Quantification of the blood-brain barrier permeability to neutral and charged solutes.

摘要

The blood-brain barrier (BBB) is a dynamic barrier essential for maintaining the micro-environment of the brain. Its special anatomical features determine its protective role for the central nervous system (CNS) as well as a barrier to drug delivery to the brain. The BBB is such a complicated barrier that even after numerous attempts have been made to decode its complexity, very little has been determined conclusively. One difficulty is a lack of quantitative and well-defined model system. In the first part of this study, a non-invasive method was developed to measure the rat cerebral microvessel permeability to solutes.

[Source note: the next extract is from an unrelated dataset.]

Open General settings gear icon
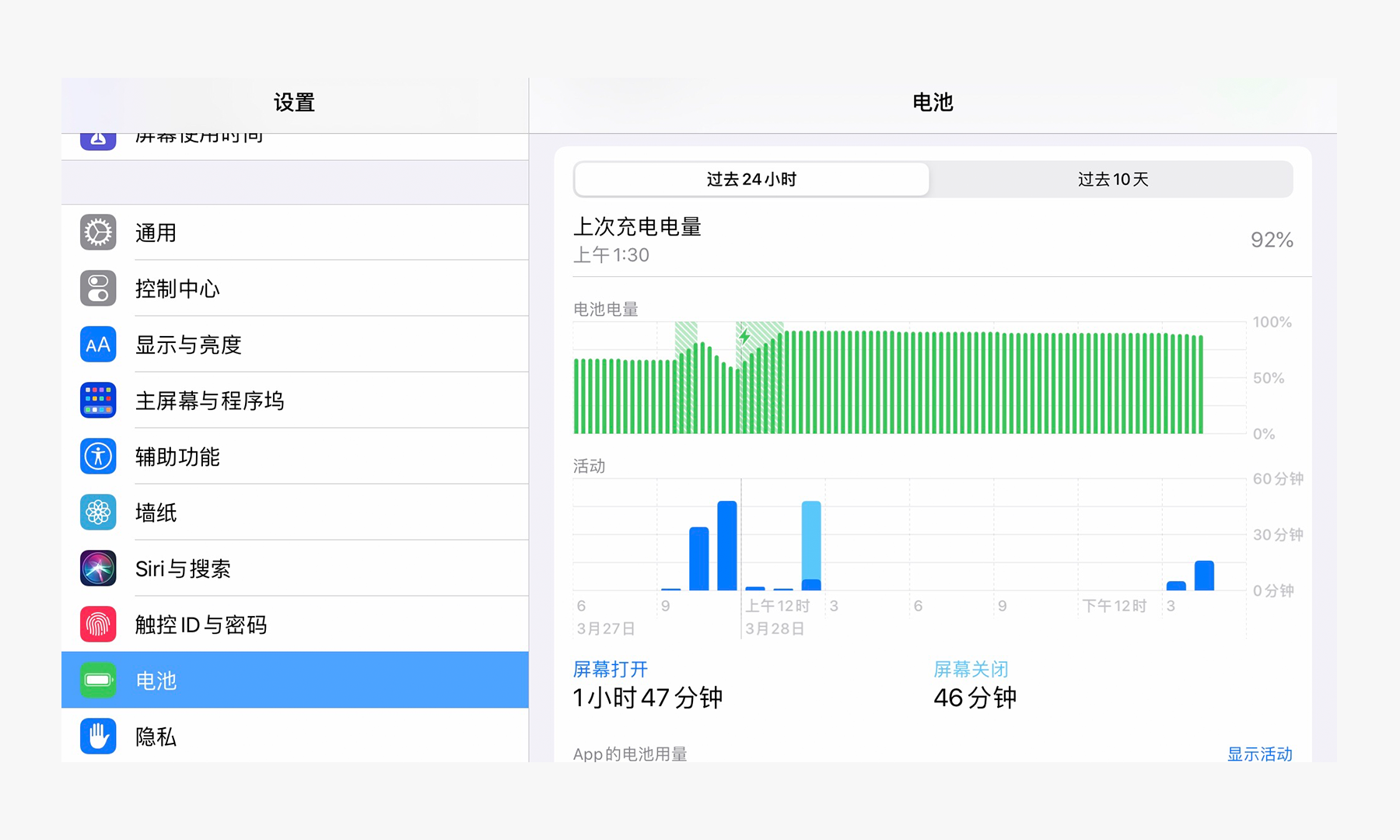 coord(98,233)
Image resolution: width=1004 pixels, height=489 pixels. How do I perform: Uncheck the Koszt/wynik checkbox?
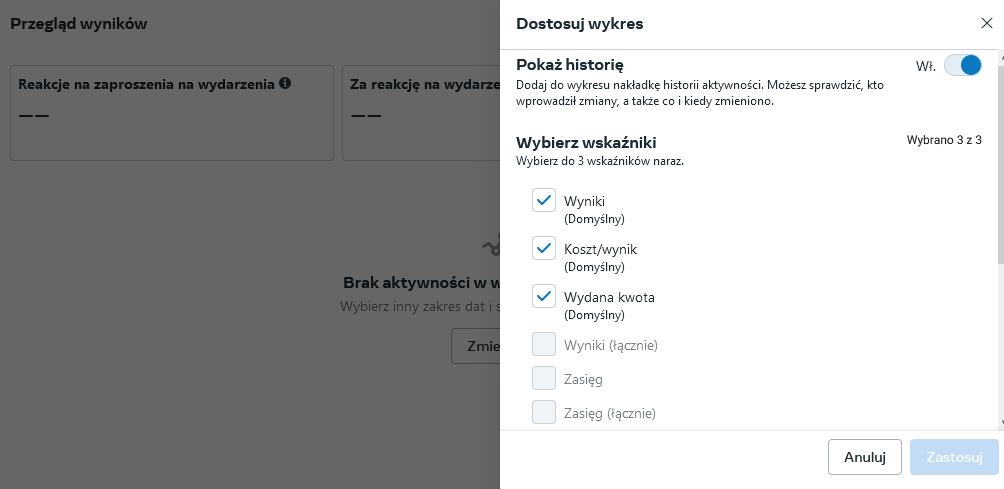tap(544, 249)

This new in vivo quantitative method overcame disadvantages of previous open-skull methods that would cause increased BBB permeability in a very short time.;Although the existence of charge in the BBB has been found a long time ago, there are no detailed quantitative data and models that investigate the contribution of the charge carried by the endothelial surface glycocalyx and basement membrane to the permeability of the BBB. The second part of the study applied the newly developed non-invasive method to measure the permeability of the BBB to charged molecules, and then to predict the charge density of the surface glycocalyx layer of the endothelium and that of the basement membrane in the BBB through mathematical modeling. Previous studies have shown that plasma glycoprotein orosomucoid modulates permeability of peripheral microvessels to charged molecules by contributing to the net charge on the microvessel wall. We also found that orosomucoid modulates the permeability of the BBB by altering its charge.;The cultured monolayer of b.End3, an immortalized mouse cerebral endothelial cell line, is becoming a more and more popular in vitro model of the BBB because of its advantages over the primary cultures in several aspects, e.g., easy growth and the ability to maintain the same characteristics over many passages. In the third part of this study, we examined whether or not b.End3 monolayer is a good in vitro model in studying transport across the BBB. We found that the b.End3 monolayer carries many characteristics of the BBB in terms of low solute permeability, comparable surface charge to that of the intact BBB endothelium, as well as similar transcellular transport of large nanoparticles as observed in the intact BBB.